Hospitals remain the primary workplace, but the landscape is shifting. Ambulatory surgery centers (ASCs) and office-based surgical practices are expanding rapidly as more routine procedures move out of hospital settings. This shift is creating new career paths, particularly for anesthesiologists who want to specialize in areas like orthopedics, gastroenterology, urology, or oral surgery. The tradeoff is that office-based settings typically lack the backup of having other anesthesiologists and critical care teams on site, so the work demands a high level of independent judgment.

Many anesthesiologists split their time between a hospital and one or more surgery centers. Those who work exclusively in ambulatory or office-based settings often enjoy more predictable schedules, avoiding the overnight shifts, weekend call, and 60 to 80 hour weeks that can come with hospital-based practice.

Subspecialties and Board Certification

After completing general training, anesthesiologists can pursue subspecialty certification through the American Board of Anesthesiology. The recognized subspecialties are:

  • Pain Medicine: diagnosis and treatment of chronic pain conditions
  • Critical Care Medicine: management of critically ill patients in ICUs
  • Pediatric Anesthesiology: anesthesia care for infants, children, and adolescents
  • Adult Cardiac Anesthesiology: anesthesia for heart and major vascular surgeries
  • Neurocritical Care: intensive care for patients with neurological emergencies
  • Hospice and Palliative Medicine: comfort-focused care for serious illness
  • Sleep Medicine: diagnosis and treatment of sleep disorders
  • Health Care Administration, Leadership and Management: a newer certification for physicians moving into leadership roles

Each subspecialty requires a one- to two-year fellowship after residency.

Education and Training Timeline

Becoming an anesthesiologist takes 12 to 14 years of education after high school.

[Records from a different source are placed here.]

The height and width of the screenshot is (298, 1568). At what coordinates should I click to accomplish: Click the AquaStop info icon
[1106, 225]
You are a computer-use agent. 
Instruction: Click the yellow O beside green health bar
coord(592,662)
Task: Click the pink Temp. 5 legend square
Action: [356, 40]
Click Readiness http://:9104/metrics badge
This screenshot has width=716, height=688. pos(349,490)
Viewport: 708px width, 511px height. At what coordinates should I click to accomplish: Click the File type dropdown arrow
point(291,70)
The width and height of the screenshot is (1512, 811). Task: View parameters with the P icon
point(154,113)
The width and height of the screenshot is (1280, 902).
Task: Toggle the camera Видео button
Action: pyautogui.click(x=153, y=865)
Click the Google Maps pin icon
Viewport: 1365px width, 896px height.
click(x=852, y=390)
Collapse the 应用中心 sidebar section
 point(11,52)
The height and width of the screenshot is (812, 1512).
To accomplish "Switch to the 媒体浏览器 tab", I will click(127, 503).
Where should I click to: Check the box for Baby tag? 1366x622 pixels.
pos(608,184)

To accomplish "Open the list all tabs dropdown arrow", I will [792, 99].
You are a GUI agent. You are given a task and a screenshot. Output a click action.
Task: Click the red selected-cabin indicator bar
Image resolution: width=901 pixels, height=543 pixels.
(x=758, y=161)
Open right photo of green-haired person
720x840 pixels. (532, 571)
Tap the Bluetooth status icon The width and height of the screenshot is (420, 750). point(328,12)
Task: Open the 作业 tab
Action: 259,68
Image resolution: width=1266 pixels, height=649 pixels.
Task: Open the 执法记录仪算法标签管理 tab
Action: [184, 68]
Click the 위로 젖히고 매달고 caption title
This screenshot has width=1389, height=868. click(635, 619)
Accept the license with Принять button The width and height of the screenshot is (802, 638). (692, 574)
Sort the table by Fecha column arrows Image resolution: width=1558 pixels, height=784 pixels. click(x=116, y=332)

That breaks down into four years of undergraduate study, four years of medical school, and four years of anesthesiology residency. Those who pursue a subspecialty add one to two more years of fellowship training. The residency years involve intensive hands-on clinical work across operating rooms, ICUs, pain clinics, and labor and delivery units.

Salary and Job Outlook

Anesthesiologists are among the highest-paid physicians. According to Bureau of Labor Statistics data from May 2023, the median annual wage was $191,980, while the mean (average) annual wage was $339,470. The large gap between the median and the mean reflects significant variation in earnings. Factors like geographic location, practice setting, subspecialty, and whether an anesthesiologist works in an academic hospital versus private practice all influence compensation.

Demand for anesthesiologists remains steady, driven by an aging population that needs more surgical procedures and the continued expansion of ambulatory surgery centers. The growth of pain medicine as a field and the ongoing need for critical care specialists in ICUs also contribute to a stable job market.